Hubo quien quiso llamarla, contarle con delicadeza lo sucedido. Pero bastó una sola mirada de Mercedes para que todos entendieran que esa tarea le correspondía solo a ella.

Lidia llegó al tanatorio unas horas más tarde. No se quedó para el velorio completo. Saludó en voz baja, como pidiendo permiso por estar ahí. Y entonces Mercedes se acercó. No dijo mucho. Solo le ofreció la mano.

Lidia, sorprendida, la estrechó con gratitud. No había espacio para rencores en ese momento. Solo para la tristeza compartida.

Frente al ataúd, las dos mujeres estuvieron juntas. No como amigas, no como rivales. Como dos mujeres que, por distintas razones, habían amado al mismo hombre. Como dos vidas entrelazadas por las decisiones de otro. Como dos historias que se cruzaron, no por elección, sino por el destino.

Y allí permanecieron, una al lado de la otra, sin necesidad de palabras. Porque hay silencios que dicen mucho más que mil conversaciones.

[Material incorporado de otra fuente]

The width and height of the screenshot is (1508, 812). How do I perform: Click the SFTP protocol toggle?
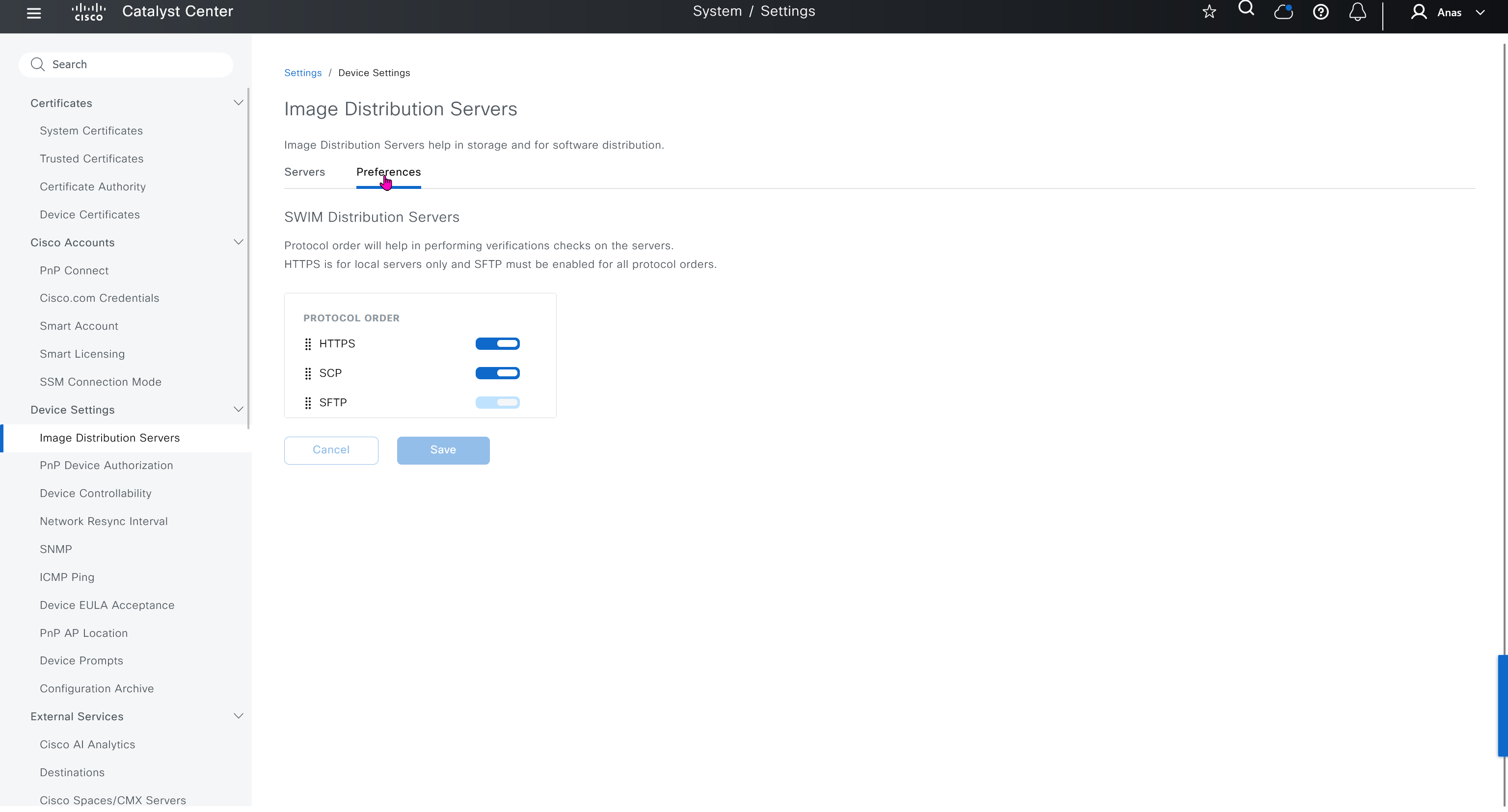tap(497, 402)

Cuando Lidia se despidió, no hubo promesas ni teléfonos intercambiados. Solo un breve gesto, una inclinación de cabeza. Un reconocimiento.

Mercedes nunca habló públicamente de ese momento. Pero quienes la conocían bien sabían que, en el fondo, había hecho las paces con su pasado. No porque lo aprobara, sino porque entendía que la vida, como el amor, rara vez se acomoda a los planes que trazamos en papel.

Desde entonces, los domingos se volvieron más silenciosos. A veces Jorge pasaba a verla, con alguna bolsa de fruta o con su hijo pequeño, que jugaba en el jardín sin saber de las complejidades que tejieron los destinos de los adultos.

Y Mercedes sonreía. Le ofrecía bizcochos caseros y le preguntaba por su trabajo.

Nunca volvió a mencionar a Lidia. Pero en su cocina había dos tazas nuevas. Una con una M, otra con una L.

Nadie se atrevió a preguntar por qué.